Yesterday was my second physical therapy session. I’m supposed to have two sessions a week, but this week I had a transportation problem. I’m dependent on other people to drive me places at this point in my recovery. I had a ride to therapy, but no ride back home. I have this resolved now, so from now on Tuesdays are covered. Thursdays are always covered, thanks to my Very Nice Neighbor.

So at yesterday’s physical therapy session, I met my new physical therapist. Oh, don’t worry, I still have PT Guy (I met him last week – that’s the name he wants me to use for him here in the blog). But now I also have a new guy. I told him about the blog, and I asked him to pick the name he wants me to use here for him. He picked, “PT Adonis.” Heh. I think it fits.

What’s so great about PT Guy and PT Adonis is that they are both very interested in working with Strokees. That’s really cool. Physical therapy for folks recovering from stroke is different from therapy for other conditions.  Not only are Strokees having to strengthen physically, like other folks, but we also have the result of a brain injury that affects how our bodies work and react to things.  Both of my PT fellows understand this and are willing to work individually with Strokees.  I couldn’t have gotten luckier with my PTs!

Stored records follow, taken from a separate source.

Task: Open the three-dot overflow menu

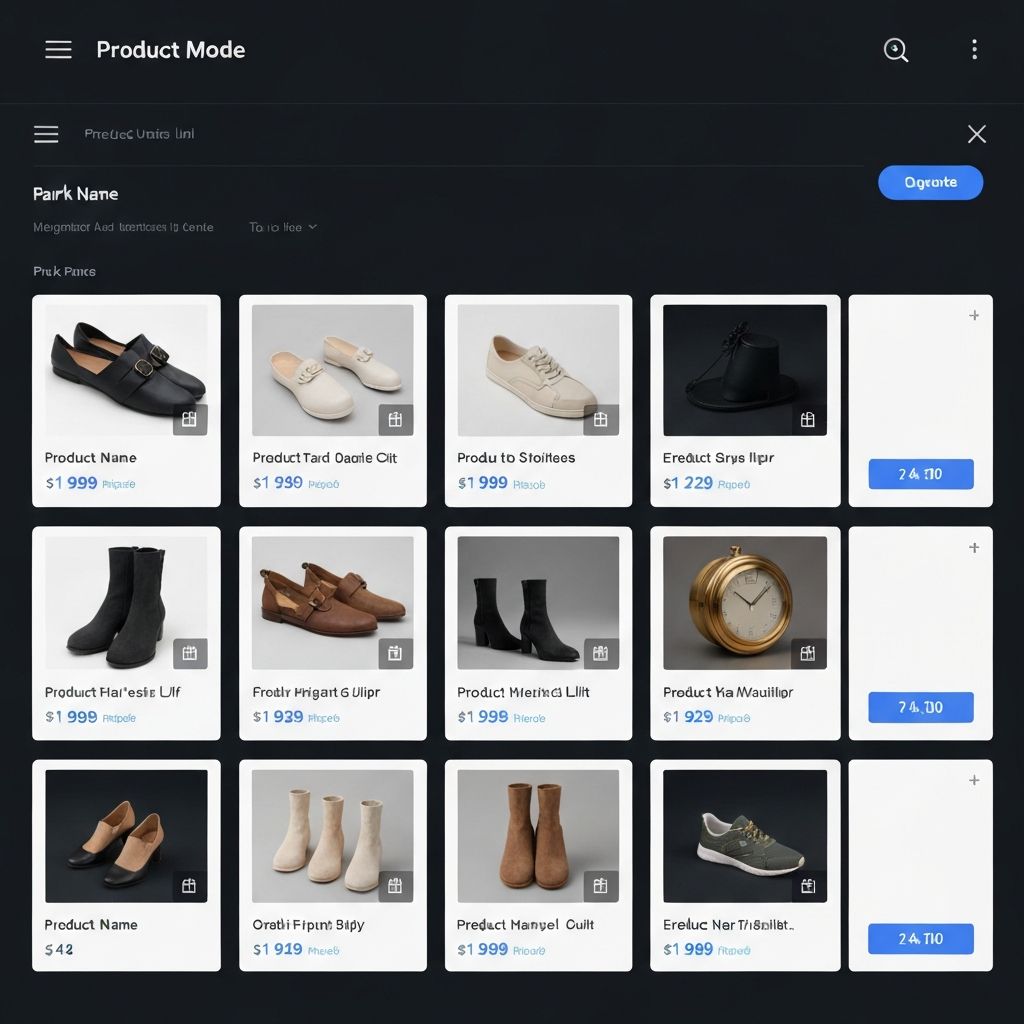Action: pyautogui.click(x=974, y=50)
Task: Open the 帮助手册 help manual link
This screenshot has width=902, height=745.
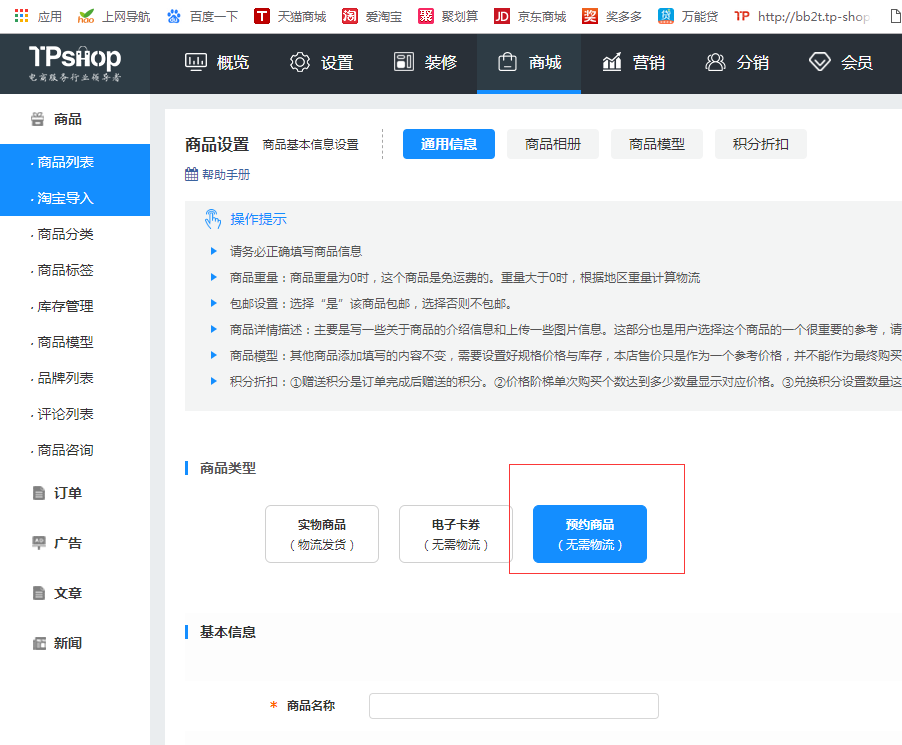Action: click(218, 175)
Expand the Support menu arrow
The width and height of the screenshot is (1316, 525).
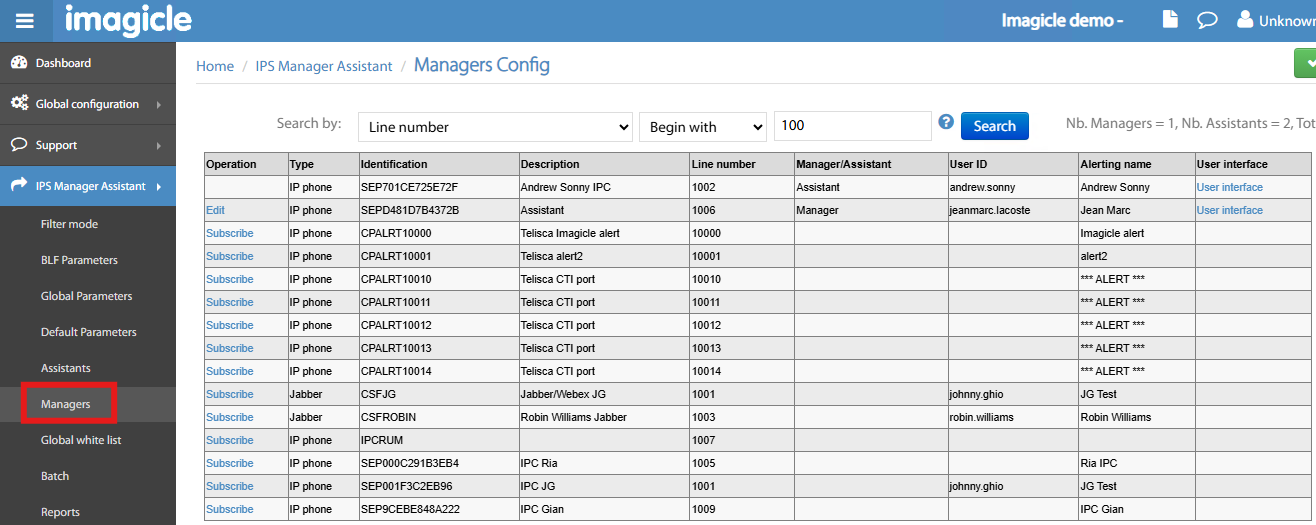coord(159,146)
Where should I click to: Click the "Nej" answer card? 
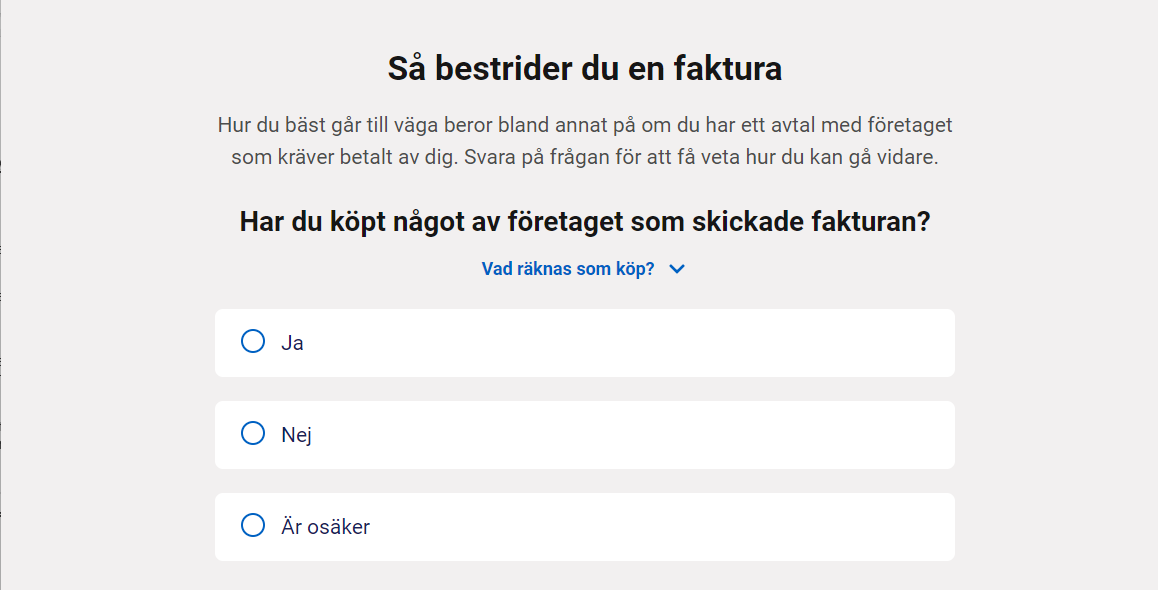(x=583, y=435)
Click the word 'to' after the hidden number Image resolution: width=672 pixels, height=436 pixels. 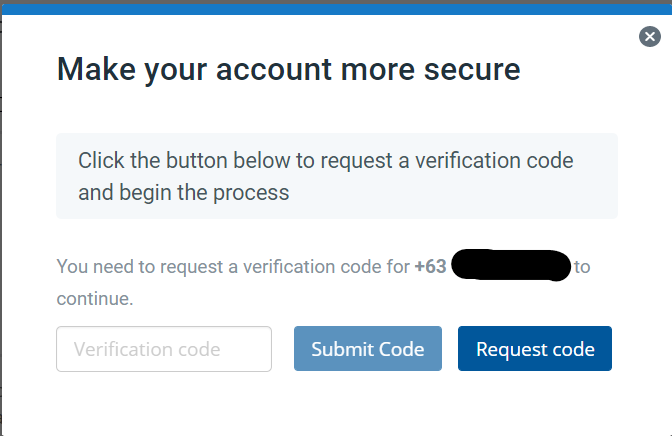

The highlights from today’s therapy session include: pushups on my stomach to exercise my right arm (this was really hard!); right leg exercises crossing over my body and ending up at the side (this was even harder – my right leg wanted to wave around today and not behave!); bridge exercises (I like those – they’ll be good for flattening my tummy, and who doesn’t want that, right?); practicing standing and sitting while keeping my body straight up and down, without leaning over to the left like I normally do; and stepping over cones with both feet, including taking large steps to practice lifting my right leg from behind me (be afraid, measly humans and your skyscrapers!). That last one was the hardest. It’s going to take the most work to become easy for me to do.

So, just like the last time, I think today’s physical therapy session was a success. I’m looking forward to seeing what is going to happen next Tuesday.

And now for something completely differ-…..uh….the serious part of this post. I know that I have made two posts already about my physical therapy. Really, these posts are just making a reminder for myself of what I’m doing in PT and also creating a record so that in the future I can go back and see how far I’ve come. PT is something I must do every day, though. It’s something I have to make time for, something I have to schedule for. (Sometimes I can’t respond to your text or email or answer your phone call because I’m trying to get some PT in.  Sorry.  I’ll get back to you, I promise!)  This means I am doing most of my physical therapy on my own time and in my own home. Only doing two PT workouts a week is not going to do me any good. I say all the time, “You have to do your PT!” And I mean that. I have to do it every single day. That’s the only way I’m really going to recover the use of my limbs and have normal, or close to normal, use of my right hand and arm and normal, or close to normal, walking ability. So even though I don’t make daily posts about PT, I’m trying to do it every day.